Farooq Abdullah, a three-time former chief minister of the erstwhile Jammu and Kashmir state and the president of the National Conference, said the people of Kashmir feel “rejected”, adding that they feel “as if they are being pushed away”. He further said that the situation [in Kashmir] is like “a volcano which could explode”. On asking what would be the outcome if the volcano exploded, he said: “It will take the nation with it” and “nothing will survive”.
Speaking about what it’s like to be a Muslim in Prime Minister Narendra Modi’s India, Abdullah had a short, sharp, blunt answer: “It’s terrible.”
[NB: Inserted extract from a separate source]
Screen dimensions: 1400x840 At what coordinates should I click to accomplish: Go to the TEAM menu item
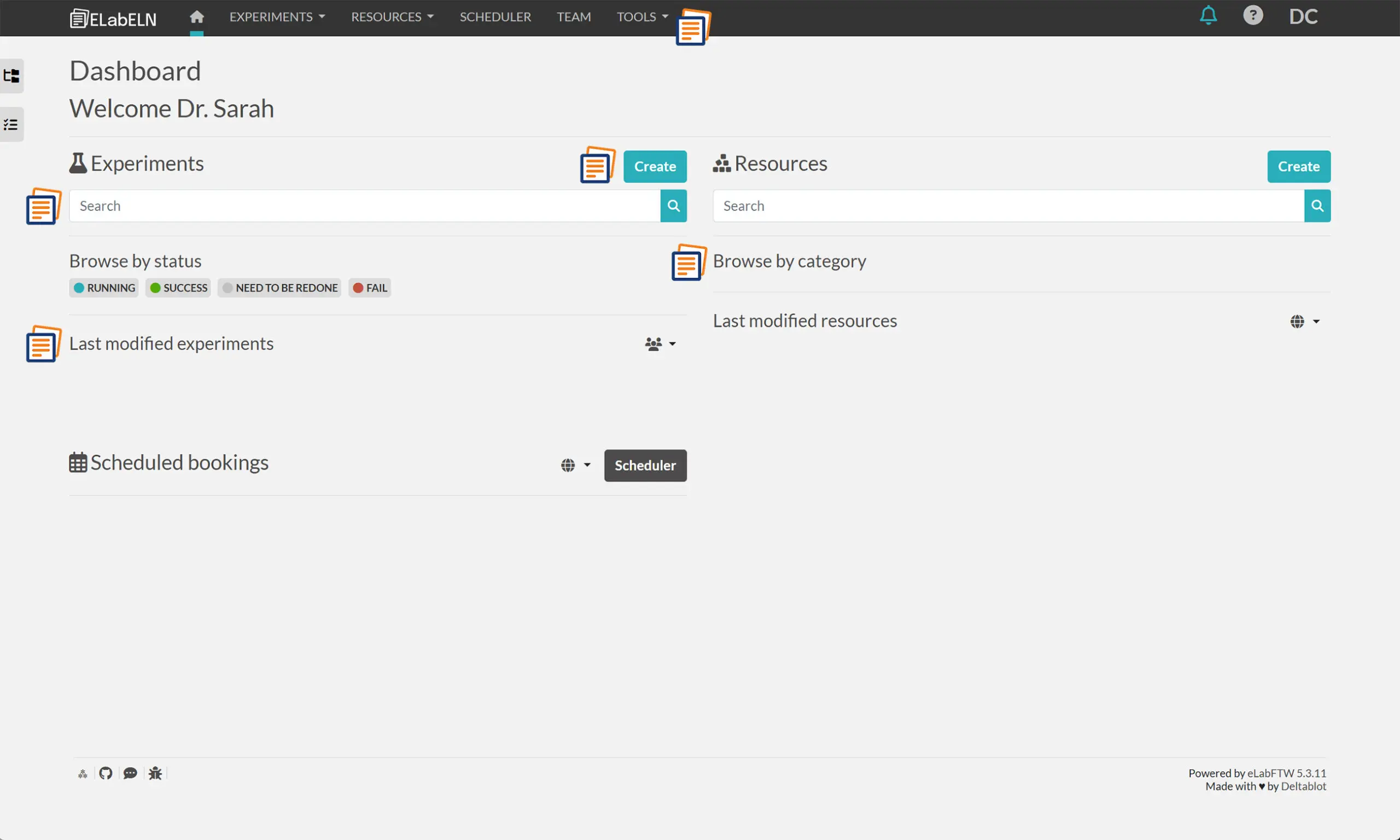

In a 40-minute interview with Karan Thapar for The Wire, Abdullah shouted in anger but also dissolved in tears as he spoke about the mood and situation in the Kashmir Valley, what it’s like to be a Muslim in Modi’s India, the ego that is dividing opposition parties and preventing them challenging the BJP, the draft proposals of the Delimitation Commission which he announced his party will challenge in the Supreme Court and the future of the People’s Alliance for the Gupkar Declaration.
The former J&K chief minister dissolved in prolonged tears when he spoke about the lack of opposition unity and how “ego” was dividing parties like the Trinamool Congress and Congress. He said he believes Mamata Banerjee feels deeply hurt by the fact that the Congress did not help her but instead fought against her when she was being challenged by the BJP in the recent state elections in West Bengal.
Abdullah’s tears and breaking voice, which lasted for a minute or possibly more, powerfully convey his deep emotions and fears about the state of the country and the need for opposition parties to unite and oppose the BJP.
He said the National Conference will challenge the Delimitation Commission’s proposals in the Supreme Court. He said he believes the decision to carry out a delimitation exercise and to award more seats to Jammu than Kashmir is a breach of the constitution as well as of guidelines laid down by the Supreme Court.
However, he made clear that if elections are called before statehood is restored, his party will fight. He also insisted the National Conference will win.